Excerpt to read:
— begin —

Smithsonian / US Geological Survey Weekly Volcanic Activity Report,
6 July-12 July 2022
Managing Editor: Sally Kuhn Sennert

Please cite this report as:

Global Volcanism Program, 2022. Report on Suwanosejima (Japan). In: Sennert, S K (ed.), Weekly Volcanic Activity Report, 6 July-12 July 2022. Smithsonian Institution and US Geological Survey.

Weekly Report (6 July-12 July 2022)

Suwanosejima

Japan

29.638°N, 129.714°E; summit elev. 796 m

All times are local (unless otherwise noted)


JMA lowered the Alert Level for Suwanosejima to 2 (on a 5-level scale) on 11 July, reflecting declining activity and a reduced likelihood that tephra would be ejected farther than 1 km. The number and intensity of explosions had been variable since early April but decreased overall, and material had not been ejected beyond a 1-km radius. Eruption plume heights had occasionally exceeded 3 km above the crater rim since July 2021 but none that high had been observed since mid-April. The number of volcanic earthquakes had temporality increased on 17 May but were generally low. The public was warned to stay 1 km away from the crater.

Geological Summary. The 8-km-long, spindle-shaped island of Suwanosejima in the northern Ryukyu Islands consists of an andesitic stratovolcano with two historically active summit craters. The summit is truncated by a large breached crater extending to the sea on the east flank that was formed by edifice collapse. Suwanosejima, one of Japan's most frequently active volcanoes, was in a state of intermittent strombolian activity from Otake, the NE summit crater, that began in 1949 and lasted until 1996, after which periods of inactivity lengthened. The largest historical eruption took place in 1813-14, when thick scoria deposits blanketed residential areas, and the SW crater produced two lava flows that reached the western coast. At the end of the eruption the summit of Otake collapsed forming a large debris avalanche and creating the horseshoe-shaped Sakuchi caldera, which extends to the eastern coast. The island remained uninhabited for about 70 years after the 1813-1814 eruption. Lava flows reached the eastern coast of the island in 1884. Only about 50 people live on the island.

— end —

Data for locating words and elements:
— begin —

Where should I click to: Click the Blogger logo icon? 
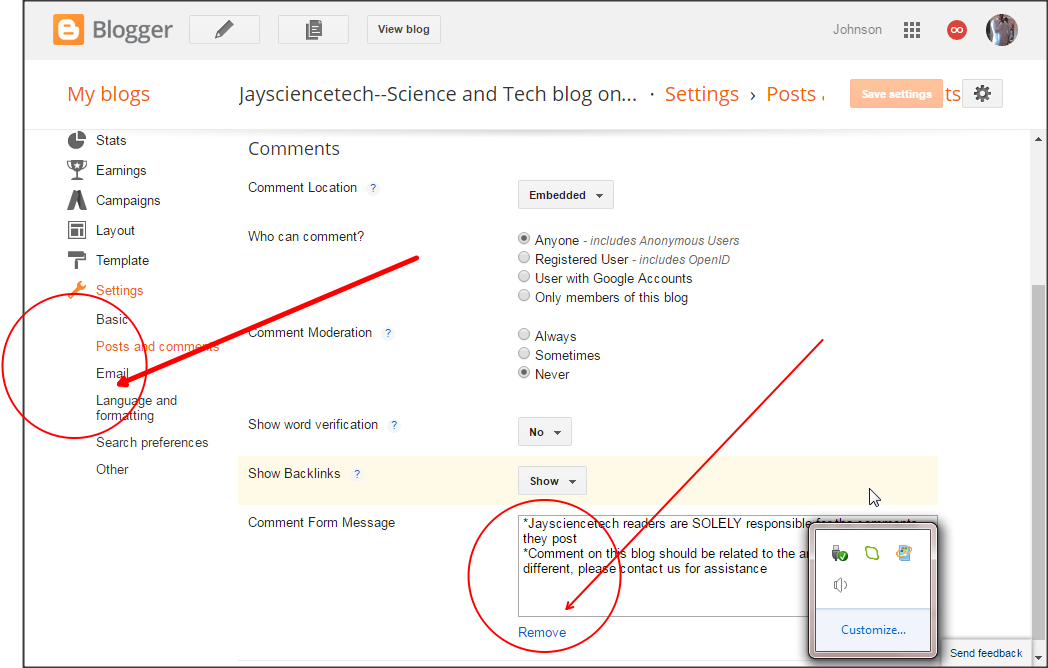coord(68,29)
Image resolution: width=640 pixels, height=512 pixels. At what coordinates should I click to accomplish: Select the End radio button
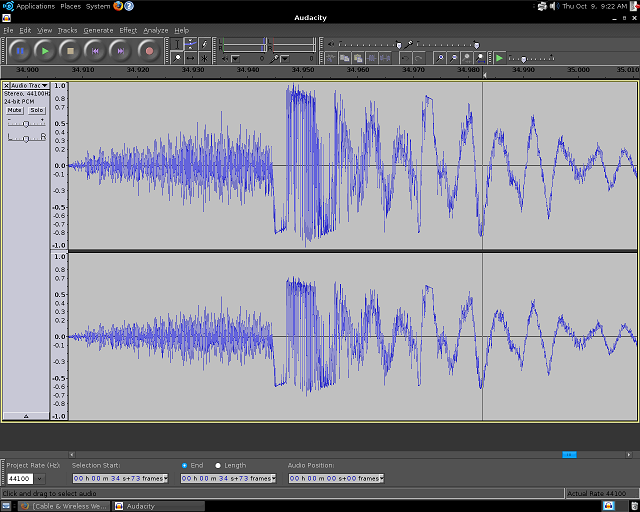coord(185,465)
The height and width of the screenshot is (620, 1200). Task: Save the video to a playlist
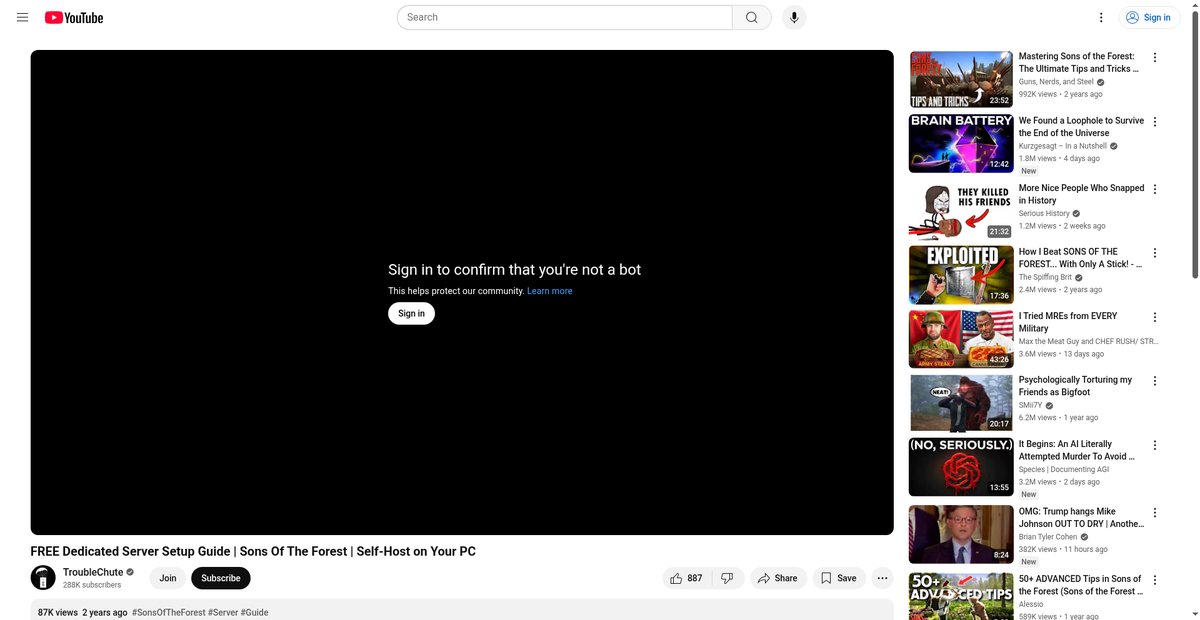[x=839, y=578]
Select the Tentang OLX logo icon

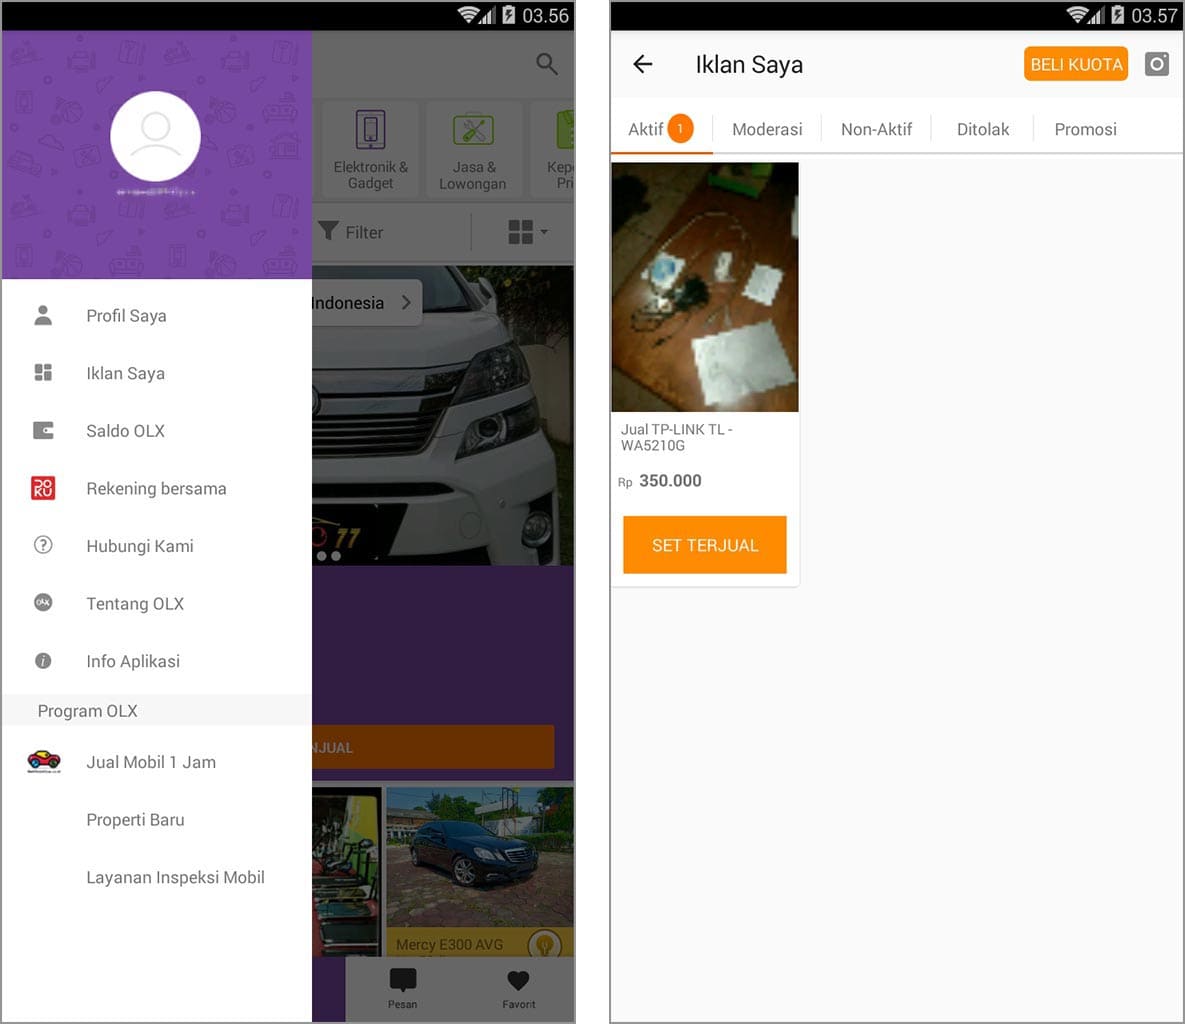44,603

— end —

Task prompt: Write out the stretch of the volcano report from "Please cite this" through "(unless otherwise noted)", switching "local" to "UTC".

Answer to this exercise:
Please cite this report as:

Global Volcanism Program, 2022. Report on Suwanosejima (Japan). In: Sennert, S K (ed.), Weekly Volcanic Activity Report, 6 July-12 July 2022. Smithsonian Institution and US Geological Survey.

Weekly Report (6 July-12 July 2022)

Suwanosejima

Japan

29.638°N, 129.714°E; summit elev. 796 m

All times are UTC (unless otherwise noted)